Another Dystopian Trilogy, part 1
In Oryx and Crake, Margaret Atwood writes a stark future. She herself refers to the genre as "speculative fiction" ~ meaning, in her definition, that it could happen. Not that it will. Some have referred to Oryx and Crake as science fiction; others as horror. My personal preference? Dystopian. One view of what the world may look like if we continue our self-destructive, and/or earth-destructive, path.

One element of the novel that fascinates me the most is that it takes place entirely in the life and mind of the main character and narrator, Snowman. Oryx and Crake are both figments of his memory and imagination. As his memories tumble forth, so do the characters develop. Atwood's clarity of style makes this work.

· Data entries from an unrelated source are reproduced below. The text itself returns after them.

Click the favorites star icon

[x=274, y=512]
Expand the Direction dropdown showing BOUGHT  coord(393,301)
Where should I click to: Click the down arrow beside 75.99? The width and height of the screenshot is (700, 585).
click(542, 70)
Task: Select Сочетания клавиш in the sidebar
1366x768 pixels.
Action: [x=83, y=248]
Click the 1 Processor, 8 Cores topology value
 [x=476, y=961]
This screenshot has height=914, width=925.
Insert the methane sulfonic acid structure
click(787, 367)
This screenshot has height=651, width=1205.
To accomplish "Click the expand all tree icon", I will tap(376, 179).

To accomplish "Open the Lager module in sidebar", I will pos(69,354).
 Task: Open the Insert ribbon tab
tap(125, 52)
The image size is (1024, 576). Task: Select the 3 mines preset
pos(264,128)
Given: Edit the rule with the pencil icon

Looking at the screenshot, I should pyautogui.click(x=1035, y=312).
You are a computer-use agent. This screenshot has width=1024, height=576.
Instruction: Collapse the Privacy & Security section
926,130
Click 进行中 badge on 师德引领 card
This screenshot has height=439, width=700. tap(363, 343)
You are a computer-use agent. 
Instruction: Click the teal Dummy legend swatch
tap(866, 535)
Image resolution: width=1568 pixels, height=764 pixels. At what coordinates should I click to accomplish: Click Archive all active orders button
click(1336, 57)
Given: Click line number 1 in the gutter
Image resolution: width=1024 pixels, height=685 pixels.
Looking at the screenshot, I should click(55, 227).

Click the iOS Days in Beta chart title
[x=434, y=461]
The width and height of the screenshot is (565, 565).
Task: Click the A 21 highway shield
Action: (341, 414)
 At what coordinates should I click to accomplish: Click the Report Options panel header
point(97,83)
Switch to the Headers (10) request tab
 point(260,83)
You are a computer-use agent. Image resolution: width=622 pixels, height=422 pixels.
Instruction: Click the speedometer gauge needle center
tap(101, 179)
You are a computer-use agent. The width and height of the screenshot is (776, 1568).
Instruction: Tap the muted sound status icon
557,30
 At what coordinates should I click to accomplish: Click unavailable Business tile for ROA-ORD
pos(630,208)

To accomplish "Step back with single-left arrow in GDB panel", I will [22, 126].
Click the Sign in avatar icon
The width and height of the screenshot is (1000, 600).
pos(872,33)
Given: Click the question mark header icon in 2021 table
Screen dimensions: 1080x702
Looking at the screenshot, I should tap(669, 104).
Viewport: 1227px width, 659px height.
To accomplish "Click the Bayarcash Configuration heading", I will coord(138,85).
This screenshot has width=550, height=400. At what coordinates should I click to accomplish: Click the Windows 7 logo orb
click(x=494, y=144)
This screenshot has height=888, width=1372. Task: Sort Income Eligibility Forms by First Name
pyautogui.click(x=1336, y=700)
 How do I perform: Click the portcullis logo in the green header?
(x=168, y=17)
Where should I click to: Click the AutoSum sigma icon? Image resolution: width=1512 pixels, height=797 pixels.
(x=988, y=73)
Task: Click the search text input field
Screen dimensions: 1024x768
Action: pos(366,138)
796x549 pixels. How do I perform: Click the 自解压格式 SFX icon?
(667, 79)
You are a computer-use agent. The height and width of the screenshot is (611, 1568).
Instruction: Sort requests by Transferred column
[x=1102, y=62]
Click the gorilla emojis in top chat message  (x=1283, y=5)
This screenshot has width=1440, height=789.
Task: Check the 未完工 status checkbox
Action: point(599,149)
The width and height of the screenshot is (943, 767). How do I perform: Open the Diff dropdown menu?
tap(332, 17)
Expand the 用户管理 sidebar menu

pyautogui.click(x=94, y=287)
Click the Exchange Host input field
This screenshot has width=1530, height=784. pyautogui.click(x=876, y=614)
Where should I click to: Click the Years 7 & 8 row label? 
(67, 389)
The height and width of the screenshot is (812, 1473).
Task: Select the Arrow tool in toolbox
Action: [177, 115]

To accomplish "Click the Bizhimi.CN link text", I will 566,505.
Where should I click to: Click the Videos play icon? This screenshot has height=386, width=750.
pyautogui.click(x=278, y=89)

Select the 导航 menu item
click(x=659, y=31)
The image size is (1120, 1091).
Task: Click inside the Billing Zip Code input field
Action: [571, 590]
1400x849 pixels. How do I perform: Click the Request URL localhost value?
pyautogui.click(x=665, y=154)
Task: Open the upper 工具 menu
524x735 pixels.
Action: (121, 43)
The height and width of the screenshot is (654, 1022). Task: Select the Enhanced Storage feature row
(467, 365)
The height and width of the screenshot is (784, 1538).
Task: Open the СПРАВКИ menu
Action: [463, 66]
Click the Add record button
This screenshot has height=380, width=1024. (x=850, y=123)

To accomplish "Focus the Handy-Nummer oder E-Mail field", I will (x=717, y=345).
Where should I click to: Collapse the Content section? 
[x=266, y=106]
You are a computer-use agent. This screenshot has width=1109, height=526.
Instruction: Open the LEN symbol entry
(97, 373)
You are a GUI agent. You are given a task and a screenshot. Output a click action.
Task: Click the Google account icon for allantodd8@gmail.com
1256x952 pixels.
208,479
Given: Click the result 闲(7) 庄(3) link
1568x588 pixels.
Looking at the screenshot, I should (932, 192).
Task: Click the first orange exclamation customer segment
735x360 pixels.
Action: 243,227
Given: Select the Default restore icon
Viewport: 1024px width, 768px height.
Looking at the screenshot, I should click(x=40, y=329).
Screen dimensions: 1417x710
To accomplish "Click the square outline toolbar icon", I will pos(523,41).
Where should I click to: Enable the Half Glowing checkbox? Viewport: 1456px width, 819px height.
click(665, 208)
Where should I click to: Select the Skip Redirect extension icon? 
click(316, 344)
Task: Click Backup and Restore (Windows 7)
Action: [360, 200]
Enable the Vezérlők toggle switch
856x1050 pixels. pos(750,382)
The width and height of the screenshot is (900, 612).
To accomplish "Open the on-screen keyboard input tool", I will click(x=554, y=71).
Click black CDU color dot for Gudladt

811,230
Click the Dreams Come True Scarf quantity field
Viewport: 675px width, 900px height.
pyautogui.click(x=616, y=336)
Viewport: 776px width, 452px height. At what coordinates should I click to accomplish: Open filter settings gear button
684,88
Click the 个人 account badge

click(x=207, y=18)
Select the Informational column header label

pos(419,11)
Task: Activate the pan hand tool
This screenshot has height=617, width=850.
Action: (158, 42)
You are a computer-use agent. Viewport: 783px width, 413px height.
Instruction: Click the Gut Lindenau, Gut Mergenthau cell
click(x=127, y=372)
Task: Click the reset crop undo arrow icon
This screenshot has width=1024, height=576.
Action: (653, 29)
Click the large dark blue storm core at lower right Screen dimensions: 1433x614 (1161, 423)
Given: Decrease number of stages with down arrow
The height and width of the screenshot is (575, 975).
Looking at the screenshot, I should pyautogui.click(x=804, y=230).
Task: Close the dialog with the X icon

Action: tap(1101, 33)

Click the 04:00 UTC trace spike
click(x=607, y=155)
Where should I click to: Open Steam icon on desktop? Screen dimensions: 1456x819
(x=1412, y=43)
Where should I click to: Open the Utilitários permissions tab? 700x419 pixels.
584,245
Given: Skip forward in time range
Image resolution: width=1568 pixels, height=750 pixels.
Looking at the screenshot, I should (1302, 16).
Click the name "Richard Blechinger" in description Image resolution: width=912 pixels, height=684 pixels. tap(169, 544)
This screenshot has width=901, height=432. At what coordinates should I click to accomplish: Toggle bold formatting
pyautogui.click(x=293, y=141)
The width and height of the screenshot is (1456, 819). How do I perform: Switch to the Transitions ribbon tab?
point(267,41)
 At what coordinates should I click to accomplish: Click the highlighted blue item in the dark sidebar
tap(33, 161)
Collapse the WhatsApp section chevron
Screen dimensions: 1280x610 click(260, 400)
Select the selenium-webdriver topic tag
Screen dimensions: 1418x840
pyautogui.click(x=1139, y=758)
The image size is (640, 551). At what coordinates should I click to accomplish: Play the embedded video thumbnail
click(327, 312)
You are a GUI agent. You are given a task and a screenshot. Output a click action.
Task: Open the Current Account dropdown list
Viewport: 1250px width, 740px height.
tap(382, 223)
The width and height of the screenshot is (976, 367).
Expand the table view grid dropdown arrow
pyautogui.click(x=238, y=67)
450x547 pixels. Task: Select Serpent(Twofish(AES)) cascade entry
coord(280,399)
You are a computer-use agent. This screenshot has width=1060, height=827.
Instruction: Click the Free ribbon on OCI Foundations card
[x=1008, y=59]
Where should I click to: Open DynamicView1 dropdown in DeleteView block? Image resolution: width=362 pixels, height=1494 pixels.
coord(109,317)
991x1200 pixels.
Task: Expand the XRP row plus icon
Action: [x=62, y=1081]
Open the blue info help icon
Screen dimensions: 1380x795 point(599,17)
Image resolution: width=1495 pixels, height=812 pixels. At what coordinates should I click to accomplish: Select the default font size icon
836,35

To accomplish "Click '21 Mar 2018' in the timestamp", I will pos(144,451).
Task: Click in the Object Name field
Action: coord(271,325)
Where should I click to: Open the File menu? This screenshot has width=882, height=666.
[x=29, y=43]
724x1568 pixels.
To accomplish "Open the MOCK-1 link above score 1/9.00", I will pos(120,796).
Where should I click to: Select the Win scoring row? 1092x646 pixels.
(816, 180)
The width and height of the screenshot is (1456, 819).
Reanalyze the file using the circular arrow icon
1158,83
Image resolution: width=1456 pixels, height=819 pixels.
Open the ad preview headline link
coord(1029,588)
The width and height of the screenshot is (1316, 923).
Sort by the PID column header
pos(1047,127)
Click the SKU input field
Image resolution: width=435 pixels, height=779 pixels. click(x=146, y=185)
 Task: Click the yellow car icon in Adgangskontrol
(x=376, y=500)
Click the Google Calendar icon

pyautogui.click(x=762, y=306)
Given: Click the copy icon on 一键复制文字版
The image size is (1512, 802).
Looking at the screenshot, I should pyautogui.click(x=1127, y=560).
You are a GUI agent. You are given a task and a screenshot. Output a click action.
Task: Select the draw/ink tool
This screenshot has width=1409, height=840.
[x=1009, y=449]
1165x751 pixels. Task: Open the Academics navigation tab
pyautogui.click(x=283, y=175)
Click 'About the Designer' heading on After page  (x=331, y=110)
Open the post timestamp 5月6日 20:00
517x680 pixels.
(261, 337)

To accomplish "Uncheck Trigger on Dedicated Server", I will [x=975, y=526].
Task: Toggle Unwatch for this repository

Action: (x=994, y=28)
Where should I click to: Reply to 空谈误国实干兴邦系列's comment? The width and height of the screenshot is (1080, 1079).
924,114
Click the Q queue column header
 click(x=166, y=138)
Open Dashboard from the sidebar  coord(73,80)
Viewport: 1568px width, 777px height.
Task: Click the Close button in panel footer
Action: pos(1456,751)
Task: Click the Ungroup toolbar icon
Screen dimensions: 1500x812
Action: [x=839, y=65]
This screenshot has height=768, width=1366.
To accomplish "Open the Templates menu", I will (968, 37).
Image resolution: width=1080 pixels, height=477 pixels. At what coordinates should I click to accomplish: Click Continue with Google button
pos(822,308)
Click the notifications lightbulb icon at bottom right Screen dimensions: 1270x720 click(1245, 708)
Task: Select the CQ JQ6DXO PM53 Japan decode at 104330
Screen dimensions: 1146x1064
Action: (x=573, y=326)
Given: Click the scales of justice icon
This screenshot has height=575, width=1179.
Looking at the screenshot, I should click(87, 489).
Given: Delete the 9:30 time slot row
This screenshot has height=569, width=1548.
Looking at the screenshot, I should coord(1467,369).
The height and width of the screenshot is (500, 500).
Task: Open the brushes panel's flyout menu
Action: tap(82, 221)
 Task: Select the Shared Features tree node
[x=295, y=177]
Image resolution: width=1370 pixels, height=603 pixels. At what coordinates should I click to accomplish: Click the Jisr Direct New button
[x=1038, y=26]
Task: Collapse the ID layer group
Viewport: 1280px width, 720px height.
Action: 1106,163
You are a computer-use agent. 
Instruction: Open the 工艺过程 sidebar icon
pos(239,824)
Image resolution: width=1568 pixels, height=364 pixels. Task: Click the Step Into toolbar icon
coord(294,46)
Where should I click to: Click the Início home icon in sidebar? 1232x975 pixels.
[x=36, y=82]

There remains a frightening element to this book even though it was published over a decade ago, in 2003. Much of what is intimated as causing the global devastation (overpopulation, destruction of species, blithe separation of the wealthy and those without less or no access to wealth, lack of a true moral compass, etc.), continues to bounce us forward to this day. Other causes (genetic and bio-engineering of new species of everything from animals to plants to viruses and cures, etc.) remain firmly in the speculative arena, yet tug the reader toward the sense that they are possibly happening.

I'm currently in the midst of the second in the series, The Year of the Flood. The title flood is a waterless flood, more of a vast barren wasteland. I'll continue the tale when I finish the story.

What do you speculate will the future look like? What do you see happening now that causes you to fear? What causes you to hope? How can you affect change in one direction or the other?